It all started out with

## 12+12+12

a problem that was not particularly difficult for any of my 1st/2nd grade students. The students took turns suggesting strategies for doing this computation and I recorded them on the board (this was an example of a “number talk”, something that we do on a regular basis at the beginning of class).

However, one of the younger student’s in the class, made a typical mistake for his age of getting the digits reversed in his head. So instead, he solved the problem

## 21+21+21,

correctly, I must add. Little did he know that his mistake would spur a discussion that would continue over several days (he was very proud of this afterwards).

Here is what the board looked like at the end of this first number talk.

Except that it wasn’t the end at all! After looking at the board for a moment, one student raised a hand and voiced an observation – he noticed that 63=21+21+21 is the reverse of 36=12+12+12, just like 21 is the reverse of 12. “Does that always happen?” he wanted to know.

Some students immediately said “yes”, while others said “no”. And so the investigation began.

I asked them what other number they wanted to try it out on first. Someone suggested 15. We tried it, and it didn’t work! Then someone suggested that the number had to be smaller than 15, and we tried 14. That didn’t work either.

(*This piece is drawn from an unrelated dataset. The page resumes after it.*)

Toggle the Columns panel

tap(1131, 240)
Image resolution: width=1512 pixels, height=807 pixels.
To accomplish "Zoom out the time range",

Now that it was clear that the property doesn’t always hold, the students started hypothesizing when it does hold.

“It works only for numbers smaller than 14,” one student suggested.

“But it worked for 21,” another one countered.

They tried a few more numbers, and the property did not hold. At this point, most of the students had the sense that in order for the property to hold, the numbers couldn’t be too large. But it was time to move on to a different topic. I promised that we’d come back to this problem soon.

The next day, we had the following number talk

It wasn’t long before someone commented that the number 23 satisfied the property from the day before. So the students did a bit more investigating.

And now the story should end with them figuring out exactly for which 2-digit numbers the reverse of three times the number equals three time the reverse of the number. But they didn’t – not quite.

I thought I heard someone say something about the digits at some point, but when I asked them to repeat it, they weren’t quite sure what they had just said.

I told them that we would come back to this problem again soon. Some students wanted to know the answer, while others really wanted to figure it out for themselves.

To be continued…perhaps.

What is your earliest memory of working on a problem for more than one day?